When AI Gives Advice: Evaluating AI and Human Responses to Online Advice-Seeking for Well-Being
Harsh Kumar, Jasmine Chahal, Yinuo Zhao, Zeling Zhang, Annika Wei, Louis Tay, Ashton Anderson
TL;DR
The paper examines whether frontier LLMs provide higher-quality everyday well-being advice than crowdsourced Reddit replies and explores how lightweight human–AI collaboration can augment advice. Through two pre-registered studies, it compares GPT-4o and GPT-5 to top Reddit comments, plus augmentation pipelines, and finishes with a survey of undergraduates to surface user preferences for coach-like versus friend-like AI personas. The findings show frontier LLMs generally outperform crowds (with GPT-4o often leading) on single-shot advice, but gains do not automatically translate into better overall advice; simple benchmark improvements can alter perceived quality, and user preferences vary by persona and trust. The work also demonstrates that human edits and expert input can meaningfully shape AI-generated advice, pointing to design patterns for hybrid ecosystems that balance quality, transparency, and safety in advice-giving technology. These results inform practical design implications for deploying advice agents and ecosystems that blend AI, crowds, and expert oversight.

(Collected data entries)
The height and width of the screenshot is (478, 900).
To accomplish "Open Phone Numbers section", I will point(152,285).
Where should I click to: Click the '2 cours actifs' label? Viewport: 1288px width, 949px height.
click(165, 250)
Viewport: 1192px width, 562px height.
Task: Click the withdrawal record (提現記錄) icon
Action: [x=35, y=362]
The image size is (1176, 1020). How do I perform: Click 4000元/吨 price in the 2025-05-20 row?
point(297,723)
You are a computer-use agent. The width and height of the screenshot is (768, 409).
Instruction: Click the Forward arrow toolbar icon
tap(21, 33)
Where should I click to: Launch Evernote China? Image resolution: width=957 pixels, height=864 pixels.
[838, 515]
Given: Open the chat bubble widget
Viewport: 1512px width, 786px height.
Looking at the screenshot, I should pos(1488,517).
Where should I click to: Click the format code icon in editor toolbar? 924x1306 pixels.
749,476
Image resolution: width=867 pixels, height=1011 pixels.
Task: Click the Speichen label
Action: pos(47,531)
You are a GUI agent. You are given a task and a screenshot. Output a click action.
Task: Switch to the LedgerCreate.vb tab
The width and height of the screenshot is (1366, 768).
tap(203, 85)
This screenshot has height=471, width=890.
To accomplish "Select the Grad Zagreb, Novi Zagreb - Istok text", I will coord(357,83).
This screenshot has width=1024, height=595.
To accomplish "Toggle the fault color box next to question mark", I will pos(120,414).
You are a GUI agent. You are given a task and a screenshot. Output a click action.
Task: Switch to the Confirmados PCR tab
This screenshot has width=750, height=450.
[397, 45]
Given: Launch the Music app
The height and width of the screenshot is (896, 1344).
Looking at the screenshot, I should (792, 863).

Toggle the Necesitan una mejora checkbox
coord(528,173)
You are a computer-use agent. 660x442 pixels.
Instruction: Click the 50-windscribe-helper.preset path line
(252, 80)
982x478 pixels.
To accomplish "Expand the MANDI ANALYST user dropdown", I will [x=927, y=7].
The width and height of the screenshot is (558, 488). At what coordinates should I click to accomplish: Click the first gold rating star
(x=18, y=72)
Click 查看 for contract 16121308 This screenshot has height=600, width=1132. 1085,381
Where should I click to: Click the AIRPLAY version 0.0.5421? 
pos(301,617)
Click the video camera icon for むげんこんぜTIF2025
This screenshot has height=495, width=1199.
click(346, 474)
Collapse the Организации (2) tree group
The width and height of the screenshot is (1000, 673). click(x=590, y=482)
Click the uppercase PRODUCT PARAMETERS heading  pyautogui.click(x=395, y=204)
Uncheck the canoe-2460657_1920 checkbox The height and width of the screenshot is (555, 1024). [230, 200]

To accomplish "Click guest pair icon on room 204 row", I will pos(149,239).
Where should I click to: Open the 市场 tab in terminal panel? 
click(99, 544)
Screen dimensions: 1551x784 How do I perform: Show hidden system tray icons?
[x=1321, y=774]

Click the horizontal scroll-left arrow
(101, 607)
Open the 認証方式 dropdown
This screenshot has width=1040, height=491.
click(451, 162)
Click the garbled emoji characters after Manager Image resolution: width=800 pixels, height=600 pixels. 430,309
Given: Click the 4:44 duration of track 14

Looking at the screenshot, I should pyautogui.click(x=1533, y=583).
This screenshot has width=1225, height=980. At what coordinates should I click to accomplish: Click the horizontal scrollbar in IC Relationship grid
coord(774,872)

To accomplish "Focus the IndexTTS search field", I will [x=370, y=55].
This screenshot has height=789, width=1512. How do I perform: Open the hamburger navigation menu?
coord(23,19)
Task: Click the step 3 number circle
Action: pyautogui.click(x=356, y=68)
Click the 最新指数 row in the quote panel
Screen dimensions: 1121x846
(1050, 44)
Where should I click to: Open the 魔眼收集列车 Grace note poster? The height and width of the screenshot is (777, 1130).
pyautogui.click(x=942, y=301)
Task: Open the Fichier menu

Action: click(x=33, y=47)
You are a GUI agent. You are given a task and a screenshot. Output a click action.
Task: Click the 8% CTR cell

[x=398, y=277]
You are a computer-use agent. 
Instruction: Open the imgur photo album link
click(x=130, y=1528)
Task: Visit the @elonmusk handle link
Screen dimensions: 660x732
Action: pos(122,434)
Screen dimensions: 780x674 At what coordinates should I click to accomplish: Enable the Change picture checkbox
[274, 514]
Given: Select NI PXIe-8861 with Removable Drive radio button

**COMPLETE THE FOLLOWING:**
1. For each statement about the summary of the AI advice paper, answer yes or no, quoting the exact words from the summary that decide it: (a) the studies compare GPT-4o and GPT-5 to top Reddit comments; (b) GPT-5 is often the leading model; (c) the survey was given to graduate students.
2. Extend the summary of the AI advice paper, starting after its final sentence.
You can do these tasks without the items.

**ANSWER SET:**
1.
(a) Yes: "it compares GPT-4o and GPT-5 to top Reddit comments"
(b) No: "with GPT-4o often leading"
(c) No: "a survey of undergraduates"

2.
Abstract
Seeking advice is a core human behavior that the Internet has reinvented twice: first through forums and Q\&A communities that crowdsource public guidance, and now through large language models (LLMs) that deliver private, on-demand counsel at scale. Yet the quality of this synthesized LLM advice remains unclear. How does it compare, not only against arbitrary human comments, but against the wisdom of the online crowd? We conducted two studies (N = 210) in which experts compared top-voted Reddit advice with LLM-generated advice. LLMs ranked significantly higher overall and on effectiveness, warmth, and willingness to seek advice again. GPT-4o beat GPT-5 on all metrics except sycophancy, suggesting that benchmark gains need not improve advice-giving. In our second study, we examined how human and algorithmic advice could be combined, and found that human advice can be unobtrusively polished to compete with AI-generated comments. Finally, to surface user expectations, we ran an exploratory survey with undergraduates (N=148) that revealed heterogeneous, persona-dependent preferences for agent qualities (e.g., coach-like: goal-focused structure; friend-like: warmth and humor). We conclude with design implications for advice-giving agents and ecosystems blending AI, crowd input, and expert oversight.